Tout à coup, Mac-Allan, qui avait affronté la fierté de Frumence, se déconcerta devant la mienne ; car je ne me sentais pas touchée de ses éloges, et il n’y avait pas en moi la moindre ivresse de coquetterie. Il changea de couleur et se plaignit d’avoir froid, tout en disant qu’il admirait l’art avec lequel nous savions conserver la fraîcheur dans nos maisons.

— Si vous sentez trop de frais, lui dit Frumence, le remède n’est pas loin. Faisons trois pas dehors, vous serez bientôt remis.

Ils sortirent ensemble, et, comme ils causaient avec une certaine animation dans le parterre, Jennie dut leur porter le café sous le pittospore de Chine où une petite table servait quelquefois à nos collations.

— Est-ce que mademoiselle de Valangis ne va pas venir ? lui dit Mac-Allan assez haut pour que, du salon où j’étais restée, je pusse l’entendre.

— Non, répondit Jennie, mademoiselle ne prend pas de café.

— Tant pis ! reprit Mac-Allan.

Et il s’assit avec Frumence, qui n’était pas fâché de le tenir tête à tête.

Je crus devoir les y laisser, et je m’occupai avec Jennie des soins de l’intérieur. Ce n’était plus un plaisir pour nous, car nous ne savions plus si nous ne dirions pas adieu à tout ce qui constituait notre bien-être : mais nous l’entretenions respectueusement, ne voulant pas commencer nous-mêmes par l’abandon, la profanation de tout ce qui avait fait partie de l’existence de ma grand’mère.

Au bout d’une heure, Frumence nous rejoignit seul.

— Et l’avocat ? lui demanda Jennie.

— Il est parti sans vouloir prendre congé.

— Est-ce qu’il croit que je le boude ? demandai-je.

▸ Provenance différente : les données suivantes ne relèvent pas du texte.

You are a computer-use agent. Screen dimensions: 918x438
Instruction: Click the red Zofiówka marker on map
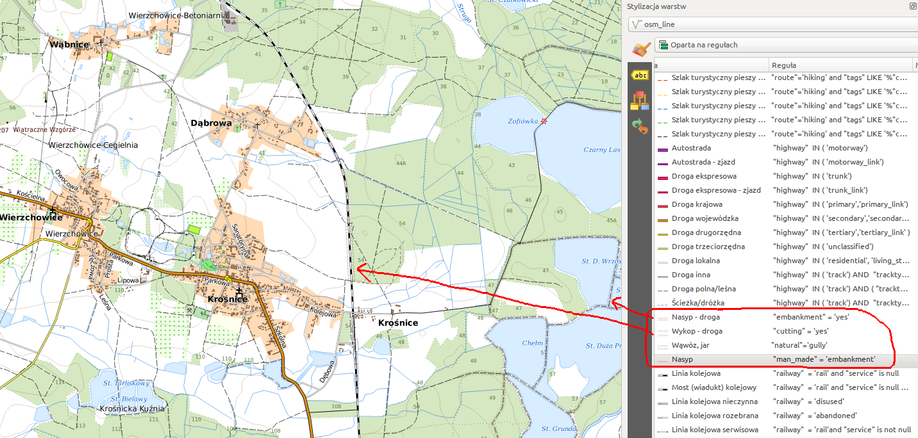tap(544, 121)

— Je ne sais ; il est fort ému.

— Pourquoi ? Que pensez-vous de lui ?

— Je pense qu’il est ivre.

— Il n’a presque bu que de l’eau ! s’écria Jennie, et les Anglais supportent tant de vin !

— Si vous êtes sûre qu’il a été sobre, — j’avoue n’y avoir pas fait attention, — je ne sais que vous dire de lui. C’est une ivresse morale qu’il éprouve sans doute, mais je vous jure qu’il n’est pas dans son bon sens. Il en a eu conscience, car il s’est sauvé moitié riant, moitié pleurant, disant qu’il ne voulait pas se montrer aux dames sous le coup d’une névralgie très-douloureuse.

— Pensez-vous que ce soit une comédie, Frumence ?

— Non, c’est l’effet d’un climat auquel il n’est pas si habitué qu’il le prétend. Quand ces gens du Nord veulent tâter notre soleil, ils sont aisément mordus.

Je vis, à l’air pensif de Jennie, qu’elle voulait interroger Frumence en particulier, et sans affectation je les laissai ensemble.